António Barata - Publicado: Segunda, 06 Setembro 2010 02:00

António Barata

Neste regresso de férias, a discussão e aprovação do próximo Orçamento de Estado é um dos temas quentes em que, governo e oposição já começaram a alinhar argumentos e a marcar terreno.


Com muito pouca seriedade, é verdade. Sem coragem nem saber e competência para enfrentarem o problema da falência económica e financeira do país, a discussão e as propostas deles reduzem-se a miseráveis exercícios retóricos e ao faz-de-conta.

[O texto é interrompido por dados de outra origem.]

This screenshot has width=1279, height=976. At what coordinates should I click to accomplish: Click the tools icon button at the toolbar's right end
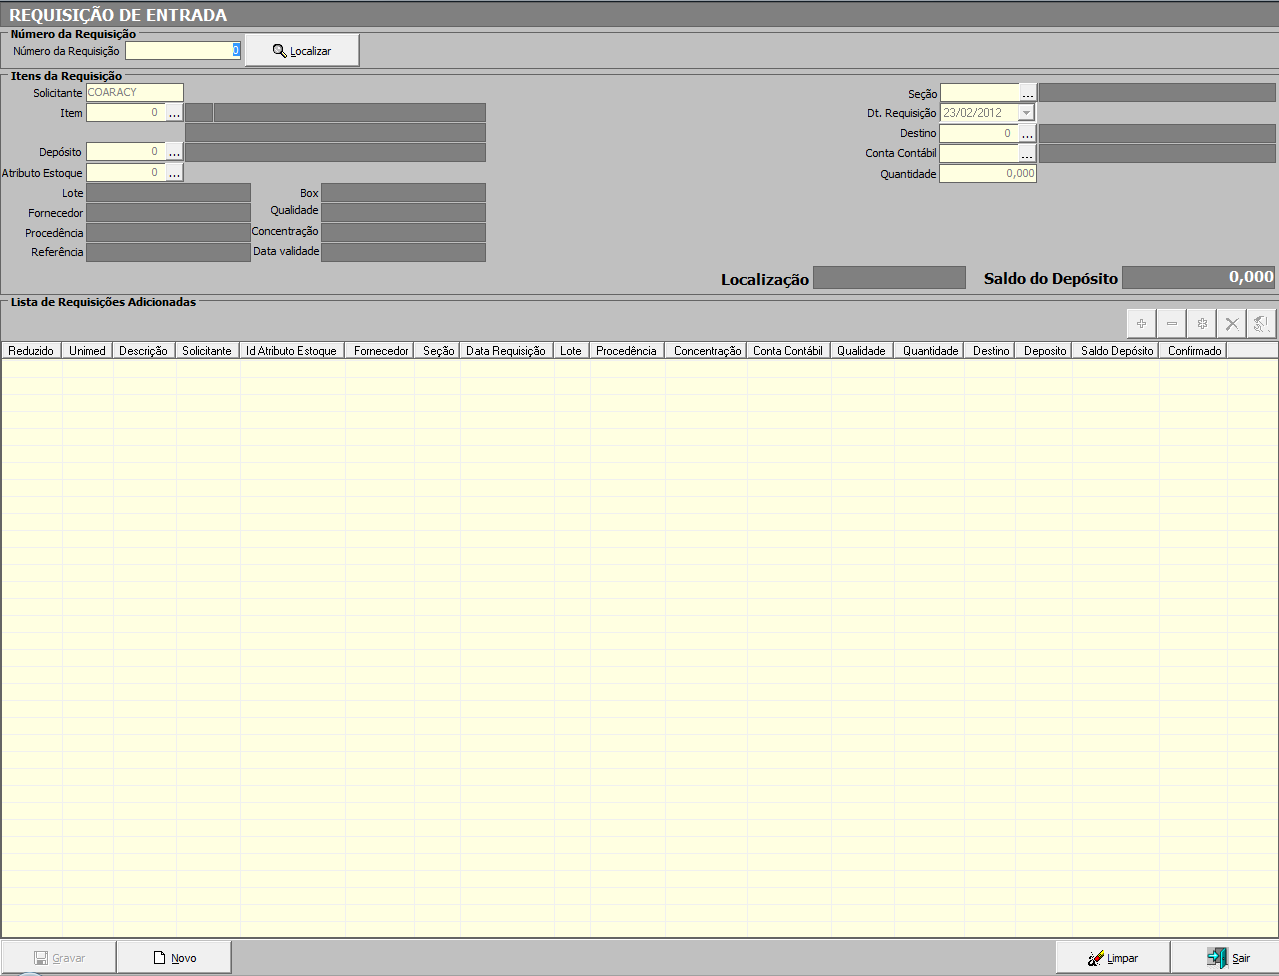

Enquanto a comunicação social nos vai distraindo com as pulhices em torno do seleccionador nacional, o sempre eterno caso de pedofilia envolvendo gente fina e casapianos e os habituais incêndios de Verão, os nossos líderes partidários e governamentais vão-nos tapando os olhos com questões tão bacocas como a da revisão constitucional; a saber como vão Manuel Alegre, o BE e o PS entender-se numa candidatura presidencial que tanto é apoiada (para já) pelo parido do governo (PS) como pelo da oposição da esquerda moderna e desempoeirada (o BE); se o candidato do PCP vai apoiar ou não Alegre na segunda volta ou quando Cavaco se resolve a formalizar a sua candidatura. Ao mesmo tempo que Sócrates, na sua patética campanha de demonstração de que o país está a recuperar e de que a economia está a entrar no bom caminho, vai inaugurando creches construídas maioritariamente com dinheiros privados e anunciando a construção de mais 100, como se passasse pela construção de creches a salvação do país. Do Eurostat vêm números que situam o desemprego acima dos 10%, um número que não se registava desde 1952, mas nada disto merece a tenção do governo e das oposições, que se limitam a produzir os circunstanciais rotineiros discursos – o governo diz que o Eurostat está enganado e as oposições que o governo vive no país das maravilhas. Para que tudo continue na mesma, com os de cima a passarem ao lado da crise e aumentarem os seus rendimentos, cavando ainda mais fundo o fosso que separa os ricos dos pobres, e a esbanjarem em carros, habitações de luxo, féria milionárias, etc. Ao mesmo tempo que para os despossuídos não param de crescer as privações – desemprego, aumento de impostos, carestia, redução drásticas das prestações, ajudas sociais e subsídio de desemprego – que serão agravadas já no próximo ano, com o esgotamento do prazo de atribuição do subsídio de desemprego às centenas de milhares de trabalhadores que se viram lançados na rua com a crise.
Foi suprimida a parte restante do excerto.